What with the recent Chinese new year celebrations, a lot of people have been eating a lot of Chinese food. Jews are up there with the biggest chow mein chompers and hot-and-sour soup slurpers. And because there are no dairy ingredients in Chinese cuisine, no kashrut compromise is required when making Chinese meat dishes (once you have removed pork from the ingredients list, that is).
So in Jewish neighbourhoods around the world, kosher Chinese restaurants have sprung up as quickly as tower blocks in Shanghai. And there is now an increased range of kosher Chinese ingredients available in our shops making it a lot easier to sizzle up something authentic in the wok.
But Chinese cookery is about more than throwing a few ingredients in a pan and stirring. It recognises the five taste buds - salty, sweet, sour, bitter and peppery and hot - and these tastes appear in most Chinese dishes. In fact, the art of cooking Chinese is not only to chop and blend the ingredients, but to blend flavours through careful mixing.
The Chinese believe that each food ingredient has either yin (cooling) or yang (heating) or neutral properties and that there is a direct correlation between the food you eat and the yin yang balance in your body.
The majority of meats - beef, lamb, chicken and goose - are said to be yang or heating foods though duck is yin, fresh water fish is neutral and herbs and vegetables such as ginger, garlic, spring onion, coriander, chilli pepper and celery are yang. Beansprouts, green beans and spinach are yin.
Like Jews, the Chinese have numerous food customs. Sometimes it is based on appearance, so for example, serving a whole chicken during the Chinese new year season symbolises family togetherness, noodles represent longevity and spring rolls symbolise wealth.
Foods may have also special significance because of the way the word sounds. For instance, the Cantonese word for lettuce sounds like the word for "rising fortune", so it is common to serve a lettuce wrap, just as Jews serve carrots at new year because the Yiddush word for carrots, merren, means plentiful. As for dessert, a popular sweet is sticky rice cake which symbolises good fortune through its sweetness, while the layers denote abundance and the round shape signifies family reunion.
Recipe: bang bang chicken
Preparation time: 15 minutes.
Cooking time: 30 minutes.
Serves 6 people.
● 6 chicken breasts
● 100ml white wine
● ½ cucumber – thinly sliced
● 12 spring onions – thinly sliced
● 12 rice pancakes – or 6 little gem lettuces
For the dressing
● 1 teaspoon Sichuan peppercorns – crushed or use 1 teaspoon Chinese five spice or ordinary whole black pepper corns as a last resort
● 6 tablespoons light soy sauce
● 6 tablespoons caster sugar
● 6 tablespoon dry sherry
● 6 tablespoons tahini or sesame paste
● 6 teaspoons smooth peanut butter
● Pre-heat the oven to 200°C/ 400F°/gas mark 6.

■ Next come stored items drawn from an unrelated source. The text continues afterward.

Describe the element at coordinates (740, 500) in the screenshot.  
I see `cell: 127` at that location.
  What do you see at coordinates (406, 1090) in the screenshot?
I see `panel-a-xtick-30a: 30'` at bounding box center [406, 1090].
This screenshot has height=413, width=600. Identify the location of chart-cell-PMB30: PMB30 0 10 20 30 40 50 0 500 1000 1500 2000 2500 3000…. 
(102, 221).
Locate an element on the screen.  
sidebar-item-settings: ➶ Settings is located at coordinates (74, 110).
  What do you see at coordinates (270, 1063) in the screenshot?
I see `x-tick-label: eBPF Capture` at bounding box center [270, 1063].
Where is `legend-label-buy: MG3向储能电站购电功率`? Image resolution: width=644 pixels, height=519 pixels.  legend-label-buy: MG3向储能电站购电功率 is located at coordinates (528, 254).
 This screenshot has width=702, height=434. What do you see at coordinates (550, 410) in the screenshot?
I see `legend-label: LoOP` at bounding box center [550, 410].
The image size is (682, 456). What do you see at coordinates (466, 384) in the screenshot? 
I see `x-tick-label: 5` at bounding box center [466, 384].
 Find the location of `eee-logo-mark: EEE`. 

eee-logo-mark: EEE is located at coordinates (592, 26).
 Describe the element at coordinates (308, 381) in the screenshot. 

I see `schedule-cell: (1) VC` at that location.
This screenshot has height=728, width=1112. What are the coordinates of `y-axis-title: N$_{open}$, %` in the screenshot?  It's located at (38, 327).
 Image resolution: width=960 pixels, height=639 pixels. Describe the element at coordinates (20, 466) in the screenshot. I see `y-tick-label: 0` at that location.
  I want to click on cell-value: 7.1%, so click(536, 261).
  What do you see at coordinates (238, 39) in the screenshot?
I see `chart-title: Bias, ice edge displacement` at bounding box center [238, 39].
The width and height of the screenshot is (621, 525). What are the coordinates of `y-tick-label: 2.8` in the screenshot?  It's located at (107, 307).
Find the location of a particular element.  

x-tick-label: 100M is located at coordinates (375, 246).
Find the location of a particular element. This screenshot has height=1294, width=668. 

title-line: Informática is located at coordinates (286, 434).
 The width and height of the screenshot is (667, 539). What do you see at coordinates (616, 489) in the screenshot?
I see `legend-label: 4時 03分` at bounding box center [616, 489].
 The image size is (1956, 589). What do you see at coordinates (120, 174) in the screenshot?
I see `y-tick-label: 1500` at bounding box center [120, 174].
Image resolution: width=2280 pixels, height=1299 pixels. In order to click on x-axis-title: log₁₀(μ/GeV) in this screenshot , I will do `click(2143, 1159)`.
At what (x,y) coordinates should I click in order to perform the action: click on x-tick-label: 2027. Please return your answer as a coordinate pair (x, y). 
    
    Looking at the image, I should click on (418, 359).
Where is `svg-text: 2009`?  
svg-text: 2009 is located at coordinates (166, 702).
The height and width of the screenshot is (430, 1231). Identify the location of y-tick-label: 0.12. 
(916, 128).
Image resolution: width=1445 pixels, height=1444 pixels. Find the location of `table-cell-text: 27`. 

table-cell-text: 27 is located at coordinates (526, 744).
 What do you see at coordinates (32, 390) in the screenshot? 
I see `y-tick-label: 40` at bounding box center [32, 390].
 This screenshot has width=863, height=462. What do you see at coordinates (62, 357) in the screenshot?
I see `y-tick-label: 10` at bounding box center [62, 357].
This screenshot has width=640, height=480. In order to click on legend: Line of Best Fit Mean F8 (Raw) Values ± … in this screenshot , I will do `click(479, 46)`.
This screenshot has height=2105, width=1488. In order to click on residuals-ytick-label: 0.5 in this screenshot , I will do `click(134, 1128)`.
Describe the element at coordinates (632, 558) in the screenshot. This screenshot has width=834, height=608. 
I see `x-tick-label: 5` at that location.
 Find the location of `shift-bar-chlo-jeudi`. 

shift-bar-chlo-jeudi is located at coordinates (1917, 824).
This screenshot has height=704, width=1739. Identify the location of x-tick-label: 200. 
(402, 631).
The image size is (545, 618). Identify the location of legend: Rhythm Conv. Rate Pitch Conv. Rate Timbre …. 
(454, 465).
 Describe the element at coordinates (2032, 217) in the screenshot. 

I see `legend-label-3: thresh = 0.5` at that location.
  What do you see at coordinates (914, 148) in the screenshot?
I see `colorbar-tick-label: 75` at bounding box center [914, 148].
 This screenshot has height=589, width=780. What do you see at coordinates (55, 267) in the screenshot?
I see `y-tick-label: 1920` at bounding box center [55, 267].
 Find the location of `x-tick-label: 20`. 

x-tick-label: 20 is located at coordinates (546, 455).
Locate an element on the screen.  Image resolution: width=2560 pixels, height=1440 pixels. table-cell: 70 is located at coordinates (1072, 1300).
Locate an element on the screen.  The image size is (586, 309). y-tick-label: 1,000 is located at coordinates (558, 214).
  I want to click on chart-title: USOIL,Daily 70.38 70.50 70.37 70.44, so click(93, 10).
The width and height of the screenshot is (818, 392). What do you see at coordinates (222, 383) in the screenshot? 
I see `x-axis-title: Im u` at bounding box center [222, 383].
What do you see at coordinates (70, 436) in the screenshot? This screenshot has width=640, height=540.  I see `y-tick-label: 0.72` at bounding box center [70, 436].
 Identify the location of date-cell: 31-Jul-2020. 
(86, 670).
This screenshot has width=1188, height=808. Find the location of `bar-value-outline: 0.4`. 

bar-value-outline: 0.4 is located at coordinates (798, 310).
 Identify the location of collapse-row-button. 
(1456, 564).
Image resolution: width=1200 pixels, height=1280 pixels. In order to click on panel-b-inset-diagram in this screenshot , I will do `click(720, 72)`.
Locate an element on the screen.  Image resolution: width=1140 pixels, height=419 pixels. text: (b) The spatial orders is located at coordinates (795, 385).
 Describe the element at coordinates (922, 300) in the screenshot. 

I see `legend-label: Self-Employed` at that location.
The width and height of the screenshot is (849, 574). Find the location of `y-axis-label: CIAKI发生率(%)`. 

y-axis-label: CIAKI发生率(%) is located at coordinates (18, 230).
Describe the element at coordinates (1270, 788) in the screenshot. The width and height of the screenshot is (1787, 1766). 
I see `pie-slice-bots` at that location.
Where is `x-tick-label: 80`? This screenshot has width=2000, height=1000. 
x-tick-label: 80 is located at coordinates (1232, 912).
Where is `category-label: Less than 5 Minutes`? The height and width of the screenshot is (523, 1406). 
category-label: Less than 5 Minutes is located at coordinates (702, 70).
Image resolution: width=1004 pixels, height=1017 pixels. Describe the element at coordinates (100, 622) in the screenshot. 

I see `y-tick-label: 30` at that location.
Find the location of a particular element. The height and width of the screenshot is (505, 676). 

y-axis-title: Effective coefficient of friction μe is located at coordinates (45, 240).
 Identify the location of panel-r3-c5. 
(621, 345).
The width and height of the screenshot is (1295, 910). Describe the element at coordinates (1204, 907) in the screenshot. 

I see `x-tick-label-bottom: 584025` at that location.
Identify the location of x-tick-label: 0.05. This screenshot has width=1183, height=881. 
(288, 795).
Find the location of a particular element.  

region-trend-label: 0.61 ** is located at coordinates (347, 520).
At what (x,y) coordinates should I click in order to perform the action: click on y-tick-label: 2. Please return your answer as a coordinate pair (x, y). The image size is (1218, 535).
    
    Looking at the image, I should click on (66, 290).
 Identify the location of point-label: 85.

● Put the chicken into a covered ovenware dish. Pour over the white wine and season with sea salt and freshly ground black pepper.
● Cook the chicken for 30 minutes. Remove from the dish and set aside to cool.
● Toast the peppercorns in a dry frying pan. Crush with a pestle and mortar or coffee grinder.
● Mix in the remaining dressing ingredients and set aside.
● Slice the cucumber and spring onions into long strips.
● Shred the chicken into long thin strips.
● Arrange the chicken, cucumber and spring onion on a serving plate.
● Microwave the pancakes for 30 seconds - or arrange the lettuce leaves into little cups.
● To serve: Spread some sauce onto the pancakes and add some chicken, cucumber and spring onion.
● Roll up the pancakes and eat. If using the lettuce leaves, place the bang bang chicken inside the lettuce cups and pour over some sauce.